Each is developing an antibody that targets beta amyloid proteins, buildups in the brain believed by many to contribute to Alzheimer's neurodegenerative effects. Such treatments have a long and dismal history in late-stage development--as can be said for most approaches to treating Alzheimer's--but some positive early data from Biogen's candidate have led to widespread optimism that the right combination of patients and treatment could finally spur Phase III success for amyloid blockers.
And at next week's Alzheimer's Association International Conference in Washington, DC, Lilly and Biogen will offer a peek at whether that new optimism is warranted.
On Wednesday, Biogen is slated to disclose more data from its aforementioned Phase Ib study on an antibody called aducanumab.

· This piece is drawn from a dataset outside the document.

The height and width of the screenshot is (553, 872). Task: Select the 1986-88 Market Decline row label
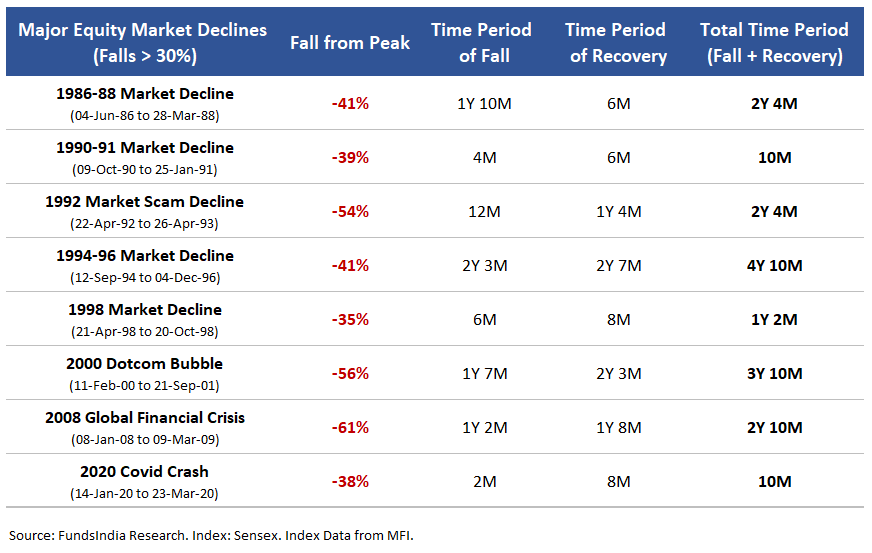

In March, the company disclosed that the 3-mg and 10-mg doses of its treatment led to a statistically significant effect on cognition after 54 weeks, but Biogen needed more time to assemble data on patients who got 6 mg of aducanumab.
Now those results are ready for primetime. If the 6-mg dose performs proportionally as well as the others, Biogen will remain on track to start a Phase III trial later this year. But if the data look shaky, or if the 6-mg dose somehow fares worse than the 3-mg one, the recent goodwill surrounding amyloid could wane.

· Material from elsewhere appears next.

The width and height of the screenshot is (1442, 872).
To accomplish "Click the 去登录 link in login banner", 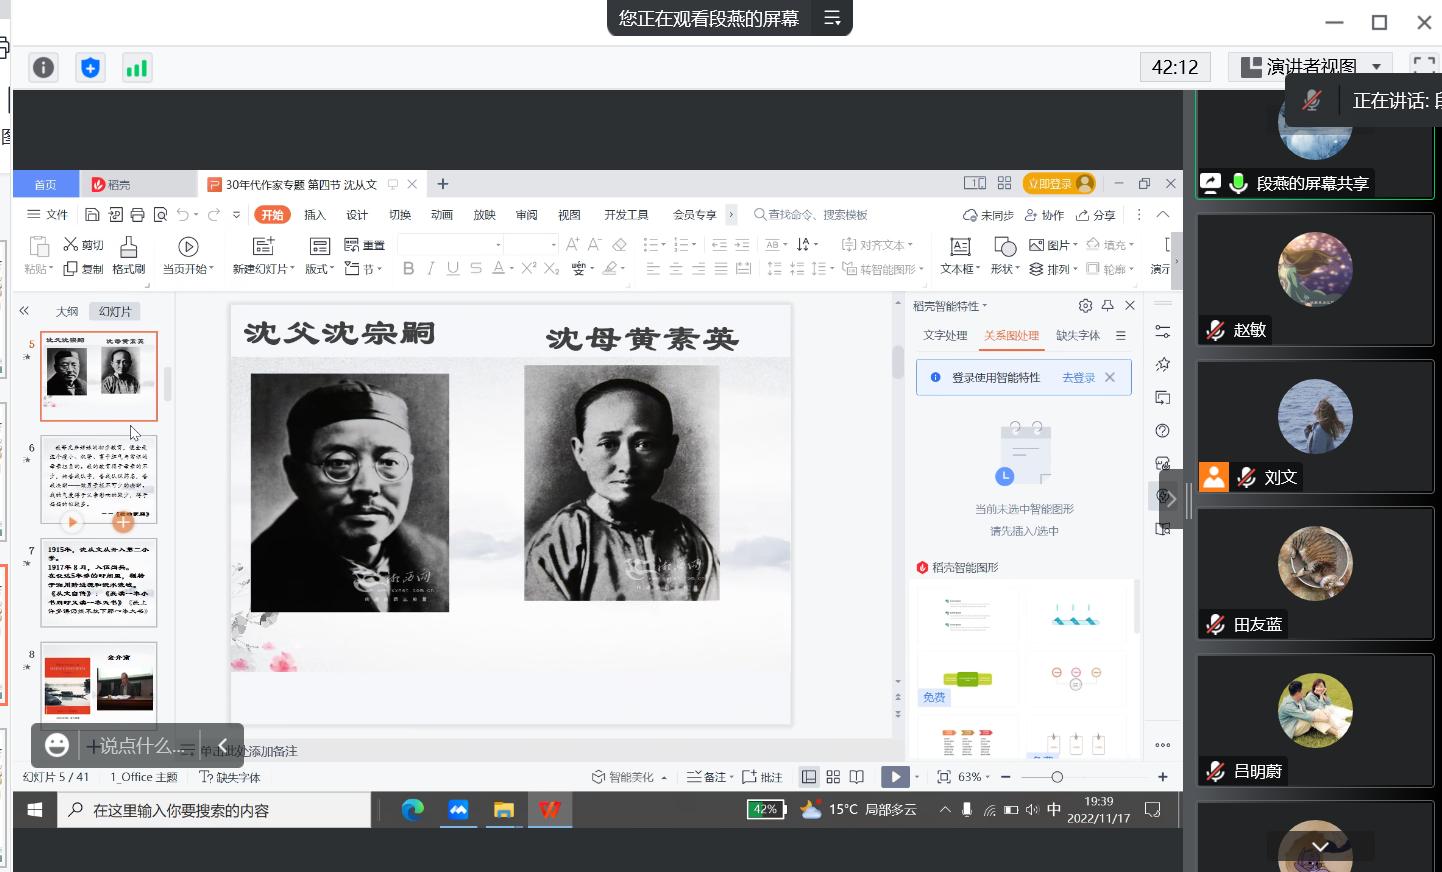I will pos(1078,378).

And on the same day, Lilly is scheduled to provide an update on solanezumab, a once-failed amyloid antibody that the company believes could find new life in a modified patient population. The treatment flunked two Phase III studies in 2012, failing to improve cognition and function compared to placebo. But, poring over the data, Lilly noted a positive effect on patients with mild forms of Alzheimer's, so the company extended the trials on those subjects for another two years, gathering the data to be presented Wednesday.
Positive results in the open-label extension study would bode well for Lilly's ongoing, placebo-controlled Phase III trial on mild patients, while more disappointment will further cloud solanezumab's future.
Beyond their importance to Lilly and Biogen, the two antibodies have become poster children for the amyloid hypothesis across the board. Aducanumab's early clinical success spurred a widespread reassessment of similar antibodies throughout the industry, with major players including Roche ($RHHBY) considering new bets on once-troubled treatments.